TASK ITEM:
Reproduce only what runs from the line containing "Task: Click the red X delete rule icon" to the line containing "The height and" in the records below, inclusive. Keep it exact, and keep the pictures out.
== Segment start ==
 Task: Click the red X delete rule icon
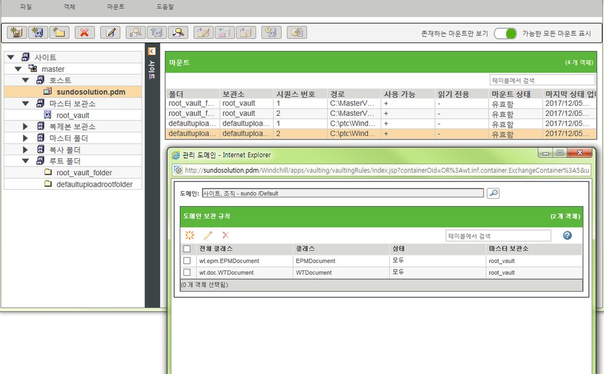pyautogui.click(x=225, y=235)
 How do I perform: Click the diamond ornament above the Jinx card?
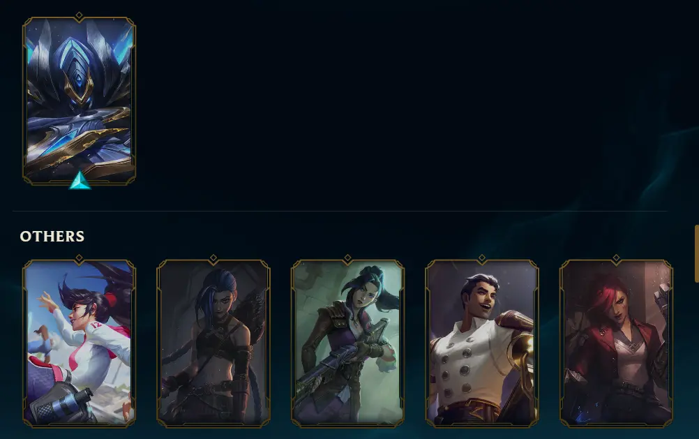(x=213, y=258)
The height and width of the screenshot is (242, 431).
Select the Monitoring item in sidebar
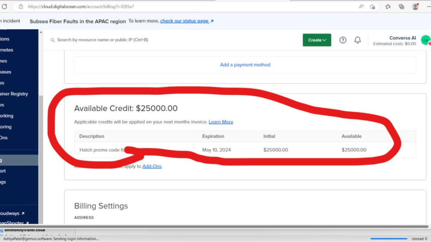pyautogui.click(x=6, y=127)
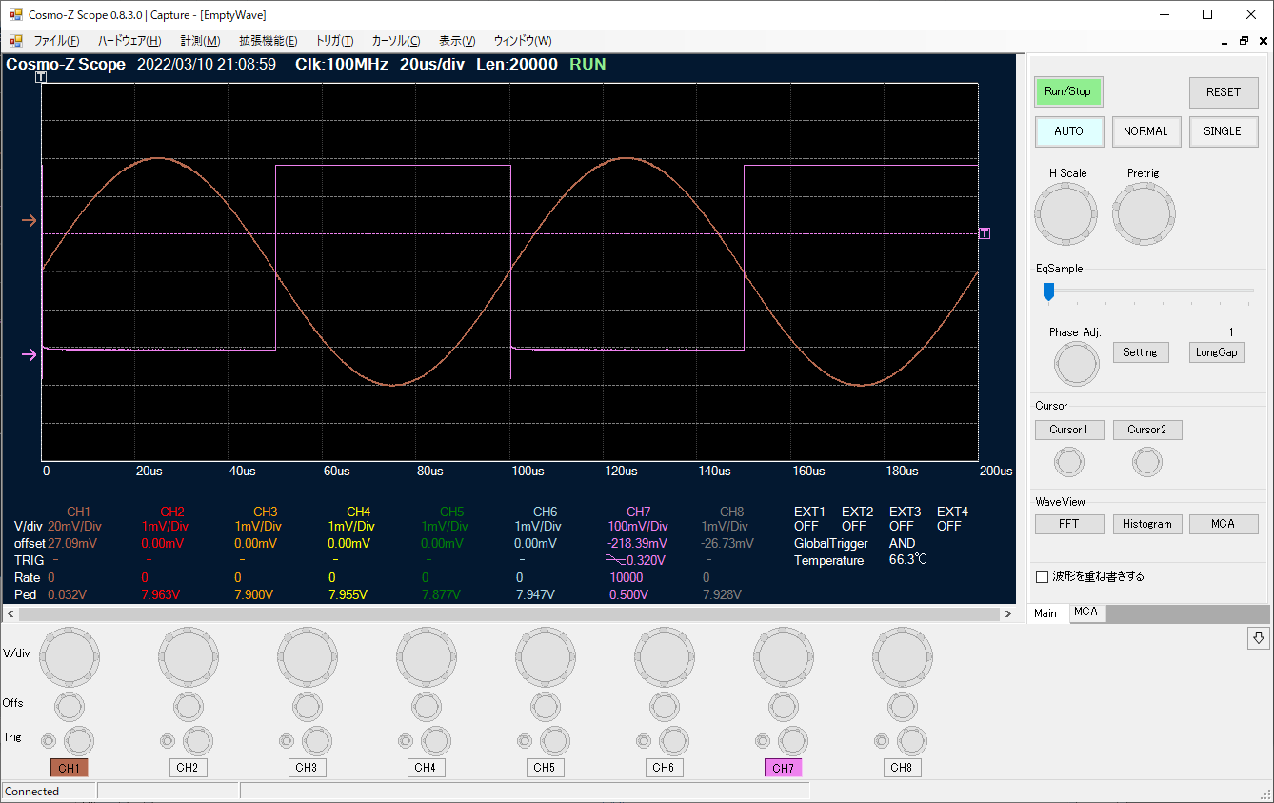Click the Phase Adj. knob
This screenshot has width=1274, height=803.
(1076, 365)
== Segment end ==
== Segment start ==
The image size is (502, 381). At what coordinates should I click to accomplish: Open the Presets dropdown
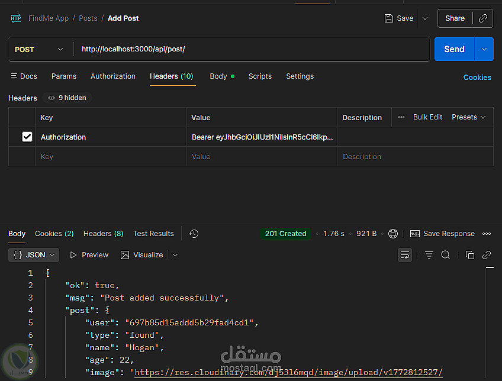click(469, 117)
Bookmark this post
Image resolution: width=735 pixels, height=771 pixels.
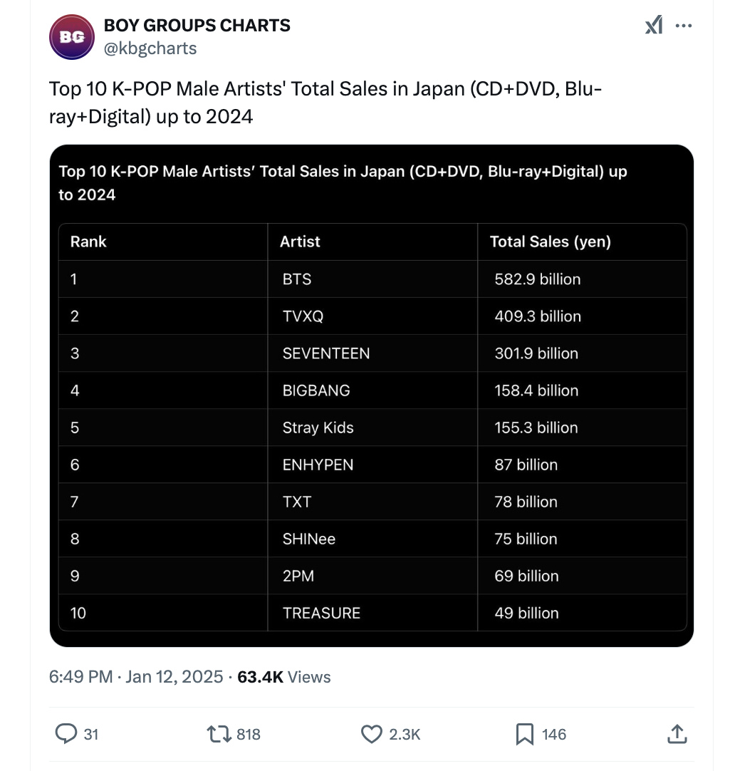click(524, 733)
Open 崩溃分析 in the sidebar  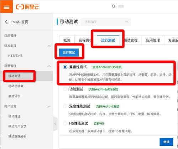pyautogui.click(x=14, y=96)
== Segment end ==
EXERCISE RESPONSE:
 Task: Click the red X delete rule icon
pyautogui.click(x=225, y=235)
 How do I perform: Click the diamond ornament above the Jinx card?
(x=213, y=258)
The height and width of the screenshot is (242, 431).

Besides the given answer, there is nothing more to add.